What the task asks:
Return exactly the span of lines in the following data that opens with the line containing "[Share on LinkedIn] (179, 2200)" and closes with the line containing "R.I.P. Dolly. (34, 1552)". Include nothing else.

Top of Supplied material

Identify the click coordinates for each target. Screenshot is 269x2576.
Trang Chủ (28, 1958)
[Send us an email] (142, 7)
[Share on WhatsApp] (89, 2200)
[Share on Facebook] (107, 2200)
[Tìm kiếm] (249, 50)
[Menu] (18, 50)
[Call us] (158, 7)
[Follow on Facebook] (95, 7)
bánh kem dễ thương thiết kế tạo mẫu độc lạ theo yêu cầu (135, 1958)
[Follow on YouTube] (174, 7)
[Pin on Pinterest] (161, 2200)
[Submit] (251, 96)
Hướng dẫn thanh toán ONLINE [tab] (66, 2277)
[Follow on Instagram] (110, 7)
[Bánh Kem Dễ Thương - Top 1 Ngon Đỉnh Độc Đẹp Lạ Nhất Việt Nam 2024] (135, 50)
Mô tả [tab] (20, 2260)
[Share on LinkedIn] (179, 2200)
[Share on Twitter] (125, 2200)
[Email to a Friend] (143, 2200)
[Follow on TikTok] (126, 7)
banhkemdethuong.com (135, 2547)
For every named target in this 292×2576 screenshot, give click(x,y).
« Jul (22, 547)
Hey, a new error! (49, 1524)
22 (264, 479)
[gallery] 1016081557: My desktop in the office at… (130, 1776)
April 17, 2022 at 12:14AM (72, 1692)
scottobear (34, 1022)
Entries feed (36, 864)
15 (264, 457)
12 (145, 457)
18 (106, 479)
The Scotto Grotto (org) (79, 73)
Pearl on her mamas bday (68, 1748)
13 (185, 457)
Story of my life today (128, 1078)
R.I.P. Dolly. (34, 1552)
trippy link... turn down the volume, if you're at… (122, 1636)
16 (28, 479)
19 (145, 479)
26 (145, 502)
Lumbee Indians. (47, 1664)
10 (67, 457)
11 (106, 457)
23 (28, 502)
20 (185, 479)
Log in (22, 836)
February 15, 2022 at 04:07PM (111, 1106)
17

Bottom of Supplied material

Response:
[Share on LinkedIn] (179, 2200)
[Share on Twitter] (125, 2200)
[Email to a Friend] (143, 2200)
[Follow on TikTok] (126, 7)
banhkemdethuong.com (135, 2547)
For every named target in this 292×2576 screenshot, give click(x,y).
« Jul (22, 547)
Hey, a new error! (49, 1524)
22 (264, 479)
[gallery] 1016081557: My desktop in the office at… (130, 1776)
April 17, 2022 at 12:14AM (72, 1692)
scottobear (34, 1022)
Entries feed (36, 864)
15 (264, 457)
12 (145, 457)
18 (106, 479)
The Scotto Grotto (org) (79, 73)
Pearl on her mamas bday (68, 1748)
13 (185, 457)
Story of my life today (128, 1078)
R.I.P. Dolly. (34, 1552)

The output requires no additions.